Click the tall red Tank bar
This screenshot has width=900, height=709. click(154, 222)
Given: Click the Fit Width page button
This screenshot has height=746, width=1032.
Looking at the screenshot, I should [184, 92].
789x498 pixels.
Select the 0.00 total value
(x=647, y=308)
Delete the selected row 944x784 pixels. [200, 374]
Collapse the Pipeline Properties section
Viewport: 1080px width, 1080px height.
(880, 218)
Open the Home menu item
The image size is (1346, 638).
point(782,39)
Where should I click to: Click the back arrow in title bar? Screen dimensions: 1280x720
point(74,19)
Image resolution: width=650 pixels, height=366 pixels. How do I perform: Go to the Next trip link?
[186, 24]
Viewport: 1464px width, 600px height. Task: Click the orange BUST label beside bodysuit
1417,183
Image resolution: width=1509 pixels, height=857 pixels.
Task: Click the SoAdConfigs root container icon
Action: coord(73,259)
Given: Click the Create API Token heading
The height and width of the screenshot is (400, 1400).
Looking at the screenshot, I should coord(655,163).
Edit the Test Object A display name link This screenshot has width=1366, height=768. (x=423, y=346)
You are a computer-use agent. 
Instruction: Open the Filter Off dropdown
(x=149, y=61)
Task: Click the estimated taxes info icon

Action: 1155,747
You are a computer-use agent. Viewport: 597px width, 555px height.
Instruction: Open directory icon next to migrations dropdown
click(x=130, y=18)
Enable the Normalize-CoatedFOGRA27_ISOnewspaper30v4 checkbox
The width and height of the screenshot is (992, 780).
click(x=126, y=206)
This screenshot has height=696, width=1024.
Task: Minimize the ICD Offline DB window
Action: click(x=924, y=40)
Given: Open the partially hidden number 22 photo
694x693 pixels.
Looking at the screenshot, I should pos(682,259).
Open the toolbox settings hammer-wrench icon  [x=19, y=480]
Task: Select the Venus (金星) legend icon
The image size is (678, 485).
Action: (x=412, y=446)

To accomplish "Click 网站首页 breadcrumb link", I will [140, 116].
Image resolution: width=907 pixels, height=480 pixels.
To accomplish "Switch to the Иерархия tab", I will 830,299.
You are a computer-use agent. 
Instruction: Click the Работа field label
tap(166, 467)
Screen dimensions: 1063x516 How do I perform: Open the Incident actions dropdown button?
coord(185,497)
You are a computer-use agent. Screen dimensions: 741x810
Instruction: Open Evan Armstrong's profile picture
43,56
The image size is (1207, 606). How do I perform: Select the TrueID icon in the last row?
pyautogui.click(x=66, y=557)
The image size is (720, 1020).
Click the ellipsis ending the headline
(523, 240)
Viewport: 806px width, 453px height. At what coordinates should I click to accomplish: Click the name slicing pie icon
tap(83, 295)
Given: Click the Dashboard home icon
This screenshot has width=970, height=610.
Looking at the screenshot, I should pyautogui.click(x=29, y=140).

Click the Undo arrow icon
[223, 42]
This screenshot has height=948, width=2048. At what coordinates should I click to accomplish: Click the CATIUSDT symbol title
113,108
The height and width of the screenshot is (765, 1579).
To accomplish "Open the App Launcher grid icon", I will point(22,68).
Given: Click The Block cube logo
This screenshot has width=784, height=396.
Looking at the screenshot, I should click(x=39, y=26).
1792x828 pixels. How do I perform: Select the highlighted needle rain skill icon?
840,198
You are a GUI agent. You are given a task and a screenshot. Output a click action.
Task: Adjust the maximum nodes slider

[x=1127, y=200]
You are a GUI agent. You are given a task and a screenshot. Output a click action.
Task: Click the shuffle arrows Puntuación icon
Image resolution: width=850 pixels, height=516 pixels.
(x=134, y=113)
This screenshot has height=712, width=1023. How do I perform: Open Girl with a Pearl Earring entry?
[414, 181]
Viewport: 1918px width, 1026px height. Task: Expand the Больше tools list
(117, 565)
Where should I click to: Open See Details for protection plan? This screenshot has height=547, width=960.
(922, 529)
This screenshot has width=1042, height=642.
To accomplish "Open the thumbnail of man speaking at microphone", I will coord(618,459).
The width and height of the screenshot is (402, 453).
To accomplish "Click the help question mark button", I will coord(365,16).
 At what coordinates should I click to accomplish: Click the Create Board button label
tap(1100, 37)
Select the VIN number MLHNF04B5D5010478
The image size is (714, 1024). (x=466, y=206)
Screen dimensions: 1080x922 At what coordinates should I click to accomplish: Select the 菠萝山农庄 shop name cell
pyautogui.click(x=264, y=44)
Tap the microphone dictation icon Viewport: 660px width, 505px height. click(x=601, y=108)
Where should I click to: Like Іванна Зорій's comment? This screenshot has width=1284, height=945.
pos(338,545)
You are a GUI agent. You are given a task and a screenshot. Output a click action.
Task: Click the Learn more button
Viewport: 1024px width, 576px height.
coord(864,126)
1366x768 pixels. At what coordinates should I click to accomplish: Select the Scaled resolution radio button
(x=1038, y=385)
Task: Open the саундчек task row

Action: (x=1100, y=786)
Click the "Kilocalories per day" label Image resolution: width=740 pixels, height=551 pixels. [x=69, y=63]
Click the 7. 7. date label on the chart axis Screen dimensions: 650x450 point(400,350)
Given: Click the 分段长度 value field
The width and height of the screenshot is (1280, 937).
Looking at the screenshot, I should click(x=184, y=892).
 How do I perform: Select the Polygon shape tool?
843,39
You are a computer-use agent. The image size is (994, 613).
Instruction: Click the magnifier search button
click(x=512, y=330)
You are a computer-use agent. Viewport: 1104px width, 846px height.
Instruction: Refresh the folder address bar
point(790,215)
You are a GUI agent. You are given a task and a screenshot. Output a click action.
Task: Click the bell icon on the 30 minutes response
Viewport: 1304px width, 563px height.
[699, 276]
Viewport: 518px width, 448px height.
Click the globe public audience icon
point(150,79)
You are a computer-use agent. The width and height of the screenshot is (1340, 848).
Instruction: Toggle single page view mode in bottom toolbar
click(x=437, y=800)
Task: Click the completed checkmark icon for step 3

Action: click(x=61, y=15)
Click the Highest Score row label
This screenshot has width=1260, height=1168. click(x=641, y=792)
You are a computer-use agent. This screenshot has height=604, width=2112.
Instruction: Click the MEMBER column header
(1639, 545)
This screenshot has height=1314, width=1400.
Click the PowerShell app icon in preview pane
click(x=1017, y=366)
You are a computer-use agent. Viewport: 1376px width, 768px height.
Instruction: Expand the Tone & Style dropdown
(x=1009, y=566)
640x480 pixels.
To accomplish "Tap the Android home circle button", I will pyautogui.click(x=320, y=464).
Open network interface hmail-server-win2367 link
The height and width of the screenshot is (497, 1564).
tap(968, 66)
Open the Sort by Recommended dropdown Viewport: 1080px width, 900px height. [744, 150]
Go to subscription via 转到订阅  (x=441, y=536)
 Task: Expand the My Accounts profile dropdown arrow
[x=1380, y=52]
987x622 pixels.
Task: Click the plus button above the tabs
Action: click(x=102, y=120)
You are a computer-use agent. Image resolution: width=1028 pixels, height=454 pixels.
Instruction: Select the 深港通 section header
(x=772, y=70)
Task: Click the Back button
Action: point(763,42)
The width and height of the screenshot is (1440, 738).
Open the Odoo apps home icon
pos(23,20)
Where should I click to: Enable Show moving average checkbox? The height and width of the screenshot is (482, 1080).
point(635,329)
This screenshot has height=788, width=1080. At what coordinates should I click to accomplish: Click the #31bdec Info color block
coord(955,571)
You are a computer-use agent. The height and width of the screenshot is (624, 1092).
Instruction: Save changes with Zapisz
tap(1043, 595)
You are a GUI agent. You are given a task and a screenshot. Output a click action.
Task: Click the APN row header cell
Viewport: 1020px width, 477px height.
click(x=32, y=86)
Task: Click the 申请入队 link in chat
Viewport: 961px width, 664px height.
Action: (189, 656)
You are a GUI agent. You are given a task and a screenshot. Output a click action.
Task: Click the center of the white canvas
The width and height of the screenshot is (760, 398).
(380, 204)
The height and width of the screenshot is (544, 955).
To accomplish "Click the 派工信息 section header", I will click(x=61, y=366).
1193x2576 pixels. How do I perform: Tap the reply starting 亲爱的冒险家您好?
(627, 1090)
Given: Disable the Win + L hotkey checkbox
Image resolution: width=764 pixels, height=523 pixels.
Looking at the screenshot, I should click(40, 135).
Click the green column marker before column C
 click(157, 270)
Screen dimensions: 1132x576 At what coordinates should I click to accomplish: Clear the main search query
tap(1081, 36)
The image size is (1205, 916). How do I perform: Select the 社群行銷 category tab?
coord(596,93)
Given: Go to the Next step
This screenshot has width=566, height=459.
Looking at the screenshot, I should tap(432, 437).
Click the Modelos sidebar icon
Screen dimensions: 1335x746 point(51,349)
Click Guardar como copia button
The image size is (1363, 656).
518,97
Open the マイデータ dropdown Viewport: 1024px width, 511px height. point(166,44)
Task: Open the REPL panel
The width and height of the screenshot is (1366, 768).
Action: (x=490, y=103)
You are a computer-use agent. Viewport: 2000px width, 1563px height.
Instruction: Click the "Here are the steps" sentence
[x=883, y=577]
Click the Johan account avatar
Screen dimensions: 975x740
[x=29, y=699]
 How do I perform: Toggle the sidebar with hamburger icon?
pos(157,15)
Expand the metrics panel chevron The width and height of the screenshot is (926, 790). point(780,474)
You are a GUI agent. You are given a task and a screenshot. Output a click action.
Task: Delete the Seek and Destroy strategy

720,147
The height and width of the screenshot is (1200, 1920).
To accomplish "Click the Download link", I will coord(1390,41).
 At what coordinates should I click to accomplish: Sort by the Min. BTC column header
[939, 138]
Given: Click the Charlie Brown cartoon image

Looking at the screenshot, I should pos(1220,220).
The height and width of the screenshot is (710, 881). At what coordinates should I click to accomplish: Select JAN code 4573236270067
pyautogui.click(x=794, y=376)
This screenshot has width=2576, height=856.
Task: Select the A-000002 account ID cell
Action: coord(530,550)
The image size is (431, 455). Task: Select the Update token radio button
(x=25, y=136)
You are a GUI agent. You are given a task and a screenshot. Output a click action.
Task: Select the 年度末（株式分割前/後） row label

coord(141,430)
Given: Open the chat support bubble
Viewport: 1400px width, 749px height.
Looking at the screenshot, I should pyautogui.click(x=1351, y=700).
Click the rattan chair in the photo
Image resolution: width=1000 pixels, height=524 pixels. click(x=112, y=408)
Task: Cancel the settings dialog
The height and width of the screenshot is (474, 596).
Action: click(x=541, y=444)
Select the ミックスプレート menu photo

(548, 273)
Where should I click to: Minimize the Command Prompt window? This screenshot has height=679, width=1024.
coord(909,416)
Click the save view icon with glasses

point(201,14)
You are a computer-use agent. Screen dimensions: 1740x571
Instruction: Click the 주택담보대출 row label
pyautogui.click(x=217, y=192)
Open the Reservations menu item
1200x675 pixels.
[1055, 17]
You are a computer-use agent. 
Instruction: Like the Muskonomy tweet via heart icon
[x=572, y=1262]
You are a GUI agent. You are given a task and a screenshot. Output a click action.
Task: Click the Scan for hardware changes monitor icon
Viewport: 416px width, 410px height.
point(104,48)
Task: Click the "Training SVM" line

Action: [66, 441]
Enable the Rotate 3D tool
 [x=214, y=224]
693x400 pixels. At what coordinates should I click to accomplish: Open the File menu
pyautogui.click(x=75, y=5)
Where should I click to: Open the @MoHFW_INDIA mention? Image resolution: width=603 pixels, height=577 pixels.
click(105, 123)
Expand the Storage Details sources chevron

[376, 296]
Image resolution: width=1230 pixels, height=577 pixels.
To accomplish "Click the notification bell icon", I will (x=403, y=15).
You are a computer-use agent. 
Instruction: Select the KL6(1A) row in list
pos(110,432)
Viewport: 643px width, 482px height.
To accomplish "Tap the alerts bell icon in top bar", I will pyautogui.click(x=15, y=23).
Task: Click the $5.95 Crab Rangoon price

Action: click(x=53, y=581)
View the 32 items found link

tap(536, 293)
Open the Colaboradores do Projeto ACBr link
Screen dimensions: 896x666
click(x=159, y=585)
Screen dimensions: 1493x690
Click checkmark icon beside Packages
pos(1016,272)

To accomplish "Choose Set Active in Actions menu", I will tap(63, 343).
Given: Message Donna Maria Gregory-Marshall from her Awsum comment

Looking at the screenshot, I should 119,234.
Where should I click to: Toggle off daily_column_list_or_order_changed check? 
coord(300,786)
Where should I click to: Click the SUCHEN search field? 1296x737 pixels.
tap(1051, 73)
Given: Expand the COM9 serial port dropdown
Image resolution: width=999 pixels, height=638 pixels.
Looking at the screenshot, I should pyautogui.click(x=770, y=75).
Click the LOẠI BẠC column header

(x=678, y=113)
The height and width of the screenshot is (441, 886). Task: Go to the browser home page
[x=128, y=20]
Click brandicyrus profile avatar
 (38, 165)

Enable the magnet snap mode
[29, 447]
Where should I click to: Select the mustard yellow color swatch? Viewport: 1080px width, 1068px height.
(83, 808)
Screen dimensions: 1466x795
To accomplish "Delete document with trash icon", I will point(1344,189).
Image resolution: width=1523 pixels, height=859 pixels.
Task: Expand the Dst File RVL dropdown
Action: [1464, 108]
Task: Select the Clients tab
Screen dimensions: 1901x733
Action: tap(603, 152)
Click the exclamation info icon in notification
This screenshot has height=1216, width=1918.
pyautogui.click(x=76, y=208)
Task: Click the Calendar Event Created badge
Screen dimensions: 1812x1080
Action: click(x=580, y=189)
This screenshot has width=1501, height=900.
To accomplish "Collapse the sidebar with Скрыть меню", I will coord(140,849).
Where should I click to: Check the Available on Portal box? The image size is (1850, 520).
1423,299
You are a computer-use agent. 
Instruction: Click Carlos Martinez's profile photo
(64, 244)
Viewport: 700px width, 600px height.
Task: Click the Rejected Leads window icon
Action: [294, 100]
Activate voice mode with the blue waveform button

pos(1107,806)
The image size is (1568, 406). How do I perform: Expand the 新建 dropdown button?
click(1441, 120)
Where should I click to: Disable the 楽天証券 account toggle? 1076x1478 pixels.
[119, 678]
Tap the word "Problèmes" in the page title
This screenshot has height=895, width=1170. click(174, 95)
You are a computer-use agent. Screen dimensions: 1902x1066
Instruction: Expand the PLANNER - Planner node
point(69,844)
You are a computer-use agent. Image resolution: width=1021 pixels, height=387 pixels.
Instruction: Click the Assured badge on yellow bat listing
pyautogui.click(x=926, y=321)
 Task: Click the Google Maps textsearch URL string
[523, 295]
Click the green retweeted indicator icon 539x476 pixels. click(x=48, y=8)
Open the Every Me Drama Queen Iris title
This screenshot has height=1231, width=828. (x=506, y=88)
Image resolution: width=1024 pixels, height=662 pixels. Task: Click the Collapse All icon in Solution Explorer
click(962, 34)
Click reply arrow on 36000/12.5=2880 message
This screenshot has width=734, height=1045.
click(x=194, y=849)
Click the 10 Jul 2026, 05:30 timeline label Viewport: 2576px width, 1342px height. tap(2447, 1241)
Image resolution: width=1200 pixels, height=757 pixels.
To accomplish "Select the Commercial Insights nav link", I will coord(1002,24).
·····
- ASSIGNMENT -
Copy all lines from the listing that contain "settings".

- SOLUTION TO THE EXERCISE -
Open the toolbox settings hammer-wrench icon  [x=19, y=480]
Task: Cancel the settings dialog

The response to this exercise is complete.